The stablecoin bill covers a regulatory framework for stablecoins on both the state and federal level, calls for a two-year moratorium on new stablecoins that solely maintain their price using other tokens pending research from the U.S. Treasury Department, and sets standards for interoperability, reporting, and enforcement.
Among the witnesses that testified Wednesday were Superintendent Adrienne Harris of the New York State Department of Financial Services (DFS), Adjunct Assistant Professor of Business at Columbia Business School Austin Campbell, and Consumer Reports Director of Financial Fairness Delicia Reynolds Hand.

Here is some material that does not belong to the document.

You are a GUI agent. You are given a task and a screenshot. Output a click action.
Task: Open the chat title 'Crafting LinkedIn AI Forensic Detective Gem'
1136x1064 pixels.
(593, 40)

Last June, the DFS issued regulatory guidance on stablecoins that outlined base criteria for stablecoin issuers in the state. The regulator oversaw the issuing of Paxos’s Binance-branded stablecoin BUSD, and it directed Paxos to cease issuing the token in February.
Posing questions to Harris about the state’s regulatory process, Waters said she was “a little bit surprised” to know that New York has a framework for regulating stablecoins.
Stablecoins comprise a significant chunk of the crypto market, around $132 billion, or roughly 10%, of the $1.27 trillion global market capitalization, according to CoinGecko. Tether’s USDT and Circle’s USD Coin are the two largest stablecoins, valued at $81 billion and $31 billion, respectively.
Blockchain Association Chief Policy Officer Jake Chervinsky also testified on Wednesday. Prior to his appearance before the Committee Wednesday, Chervinsky shared written testimony arguing that “different types of stablecoins merit different kinds of regulation” and “the United States should support stablecoins instead of creating a [central bank digital currency].”
In terms of what could yield a balanced bill for custodial stablecoins—issued by a company and backed by capital kept in a financial institution—Chervinsky stated legislation should provide opportunities across institutions, address the quality of issuers’ collateral, and “clearly delineate regulatory authority on the federal level.”
Chervinsky noted during his testimony Wednesday that stablecoins denominated in U.S. dollars could be a good thing for letting the greenback flourish on the global stage.
“Given the right policy, stablecoins can revolutionize the payments system and reinforce the dominance of the U.S. dollar at a time when our foreign adversaries like China are seeking to undermine its status as the global reserve currency,” he said.
The Committee’s hearing comes nearly a year after Terra’s UST stablecoin and sister token LUNA collapsed. The catastrophic wipeout of TerraUSD shredded more than $40 billion of investors’ wealth last May, dragging down the crypto market as a whole.
TerraUSD was an algorithmic stablecoin, falling under a unique class of tokens pegged to the price of a sovereign currency like the U.S. dollar. While conventional stablecoins are collateralized by traditional assets like the buck, algorithmic stablecoins seek to maintain their value using code and market incentives, often involving multiple tokens.
Before the implosion of Terra’s ecosystem led to a wave of high-profile bankruptcies—sinking firms such as the hedge fund Three Arrows Capital and crypto lenders like Celsius and Voyager—Treasury Secretary Janet Yellen called for stablecoin regulation.
Gensler has weighed in on stablecoins since TerraUSD’s fateful slide too. Last July, the SEC boss called stablecoins “poker chips,” claiming their main use was as a settlement tool in decentralized finance, referring to blockchain-based tools that allow for the trading, borrowing, and lending of crypto assets without third-party intermediaries.
Mentioned that same month by Fed Chairman Jerome Powell, his description of stablecoins was less colorful than Gensler’s. The technology resembles bank deposits and money market mutual funds, Powell said, suggesting they should be regulated in “comparable ways.”